The striking down of the Privacy Shield by the Court of Justice of the European Union (CJEU) last week may have significant consequences for UK and EU employers which are headquartered in the US or which otherwise transfer the personal data of their employees to that country.
Brief history – the original EU Data Protection Directive imposed strict limits and conditions on the transfer of the personal data of EU citizens outside the bloc to jurisdictions where the protection of that data was perceived to be of a lower priority than in the EU. That included the US.
In response, the US and EU developed jointly the Safe Harbor concept – a set of rules which, if agreed to by the relevant US transferee, were deemed to provide equivalent protection to the EU laws. Safe Harbor ran undisturbed until October 2015 when the CJEU ruled it invalid due to concerns that the US Government and Security Services could access that personal data irrespective of the Safe Harbor principles.
Privacy Shield took its place. However, now that too has been torpedoed by the CJEU on broadly similar grounds.
Meaning what for employers?
If you transfer the personal data of any EU or UK employee or contractor to the US, whether to a parent company, a benefit provider or any form of staff management or records platform, then you will need to look quickly at which mechanism you rely on to make that transfer legitimate. If you were reliant solely on the Privacy Shield, then you now need an alternative.
Provided that you act swiftly, the solution is a reasonably simply one. You need to ensure that the processing of data already in the US and the future transfer of personal data to that jurisdiction are both covered by an alternative mechanism which does provide the appropriate safeguards. Many older employment contracts still refer to the employee agreeing that his data may be transferred outside the EU but relying on that term or obtaining anew the consent of the employee is not a way round this — that consent would be tripped up by the general principle that employee consent won’t be deemed freely given for GDPR purposes. On the other hand, the EU model clauses (aka ‘standard contractual clauses’ or ‘SCCs’) do represent a valid option. That means drawing up and completing either wholly new contracts or formal variations to existing terms with the US data transferee, by which the existing written arrangements around the processing of that data are replaced or supplemented as the case may be with the new terms incorporating the model clauses.
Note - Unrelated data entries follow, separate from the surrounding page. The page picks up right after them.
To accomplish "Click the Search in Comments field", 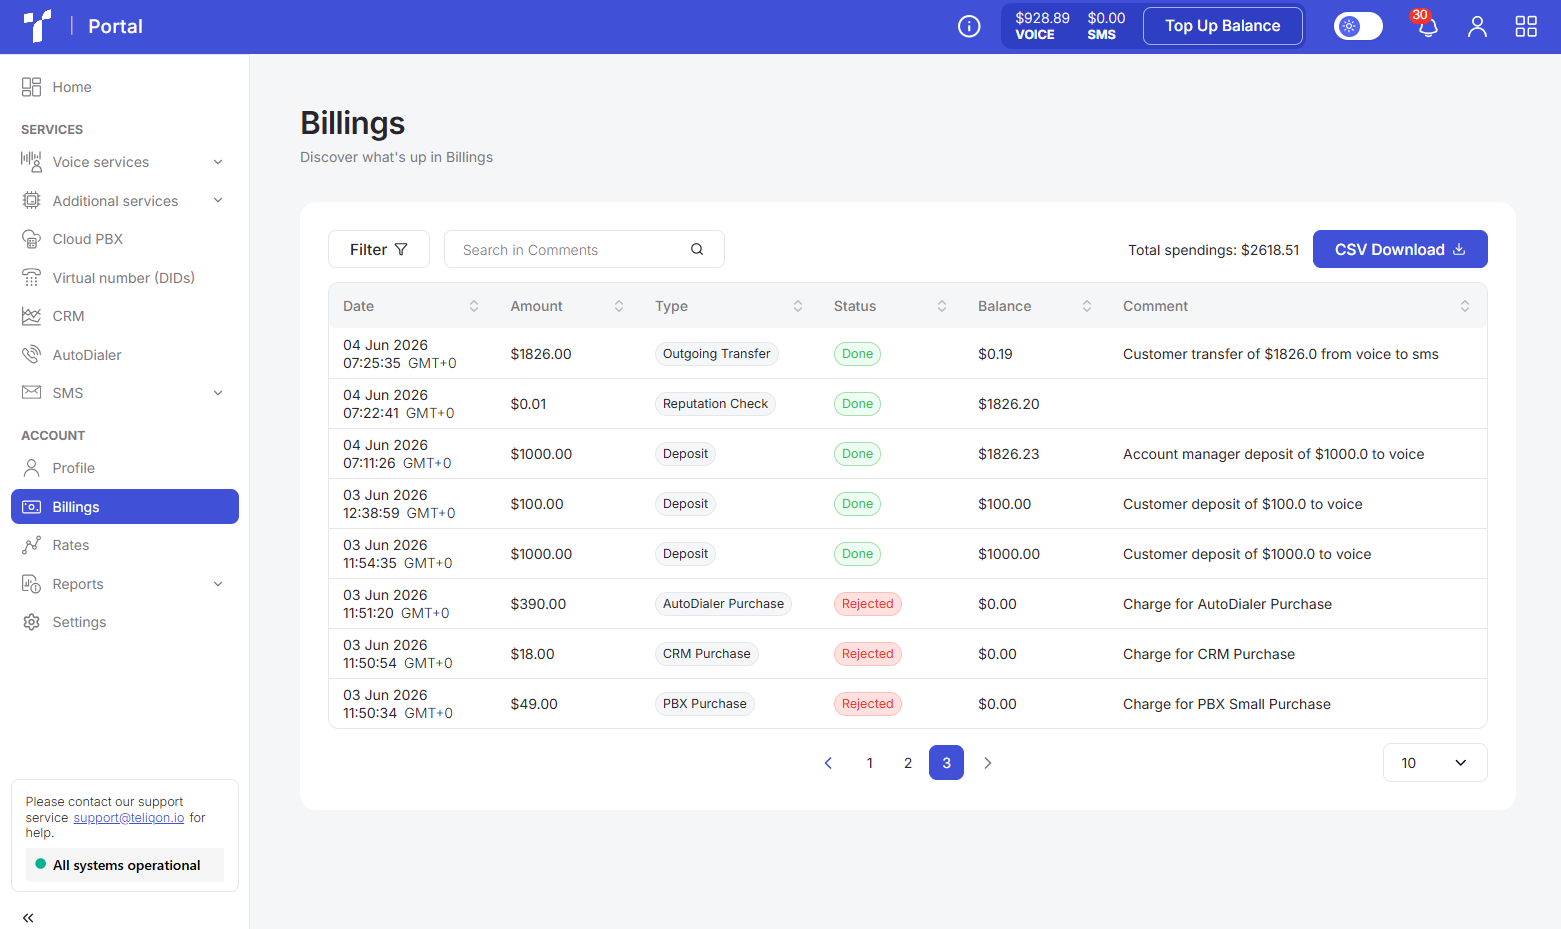I will pyautogui.click(x=584, y=249).
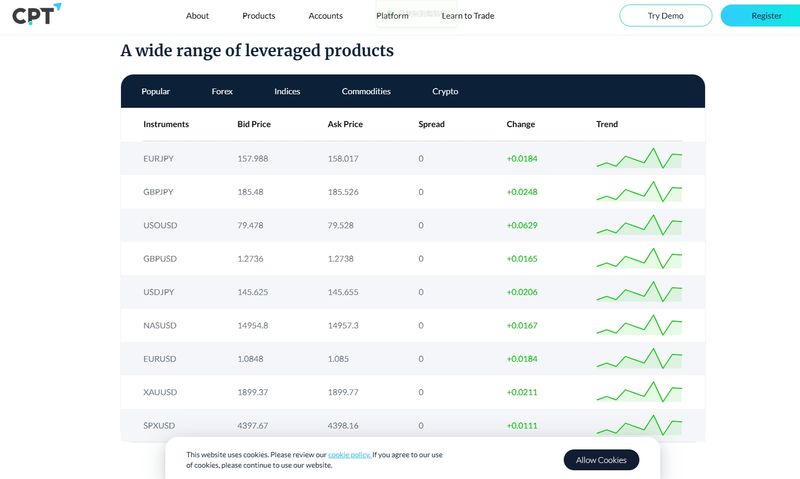Click the GBPJPY trend sparkline
This screenshot has height=479, width=800.
tap(639, 191)
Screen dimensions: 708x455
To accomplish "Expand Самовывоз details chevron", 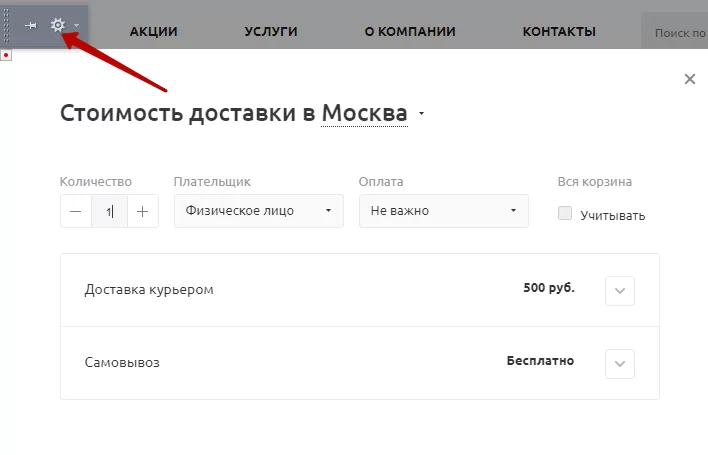I will coord(620,363).
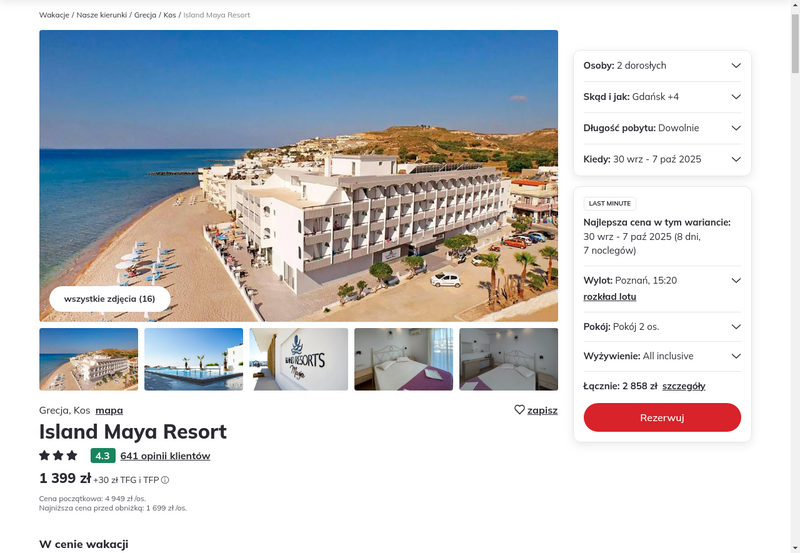Open the 641 opinii klientów link

pos(165,456)
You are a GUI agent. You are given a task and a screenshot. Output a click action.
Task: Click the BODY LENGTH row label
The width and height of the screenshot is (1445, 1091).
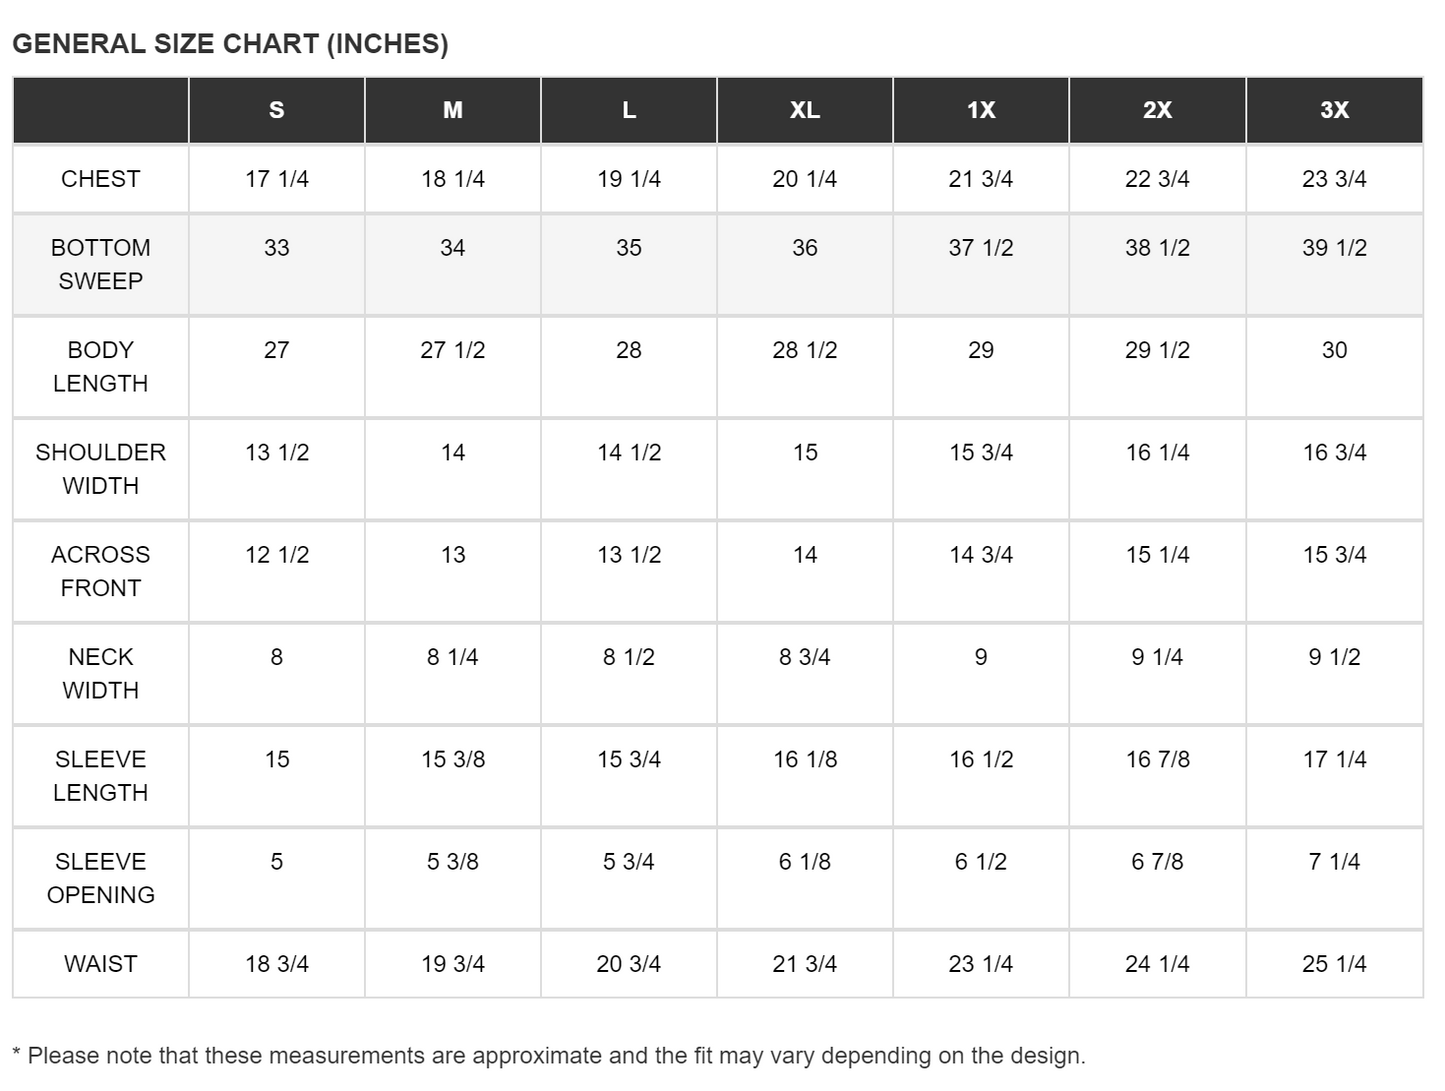coord(101,367)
Where it is a question of data transfers within a corporate group, that should hopefully be a formality. The SCCs do not impose any obligations which make legitimate usage or storage of that data in the US impracticable. Therefore there should be little objective basis for resistance to them. Where your data is transferred to a third party in the US, any refusal by that entity to incorporate the SCCs into its arrangements with you is likely to lead you to have to terminate your contract with it – after all, continuing without those provisions may now be unlawful. Therefore you need to get hold of a copy of your contract with that supplier and understand the termination provisions. It may or may not provide for these circumstances but in any case you will need to tell it formally now what you need and why, and then give it a realistic deadline by which to agree that those terms are agreed. Again, there is little likelihood that the SCCs would stop any legitimate usage by the US entity of that data but there may still be a period of adjustment required. The judgment is essentially effective immediately but so long as the employer makes a fast start on addressing this issue with the US third party, it is unlikely to fall foul of the ICO in the interim.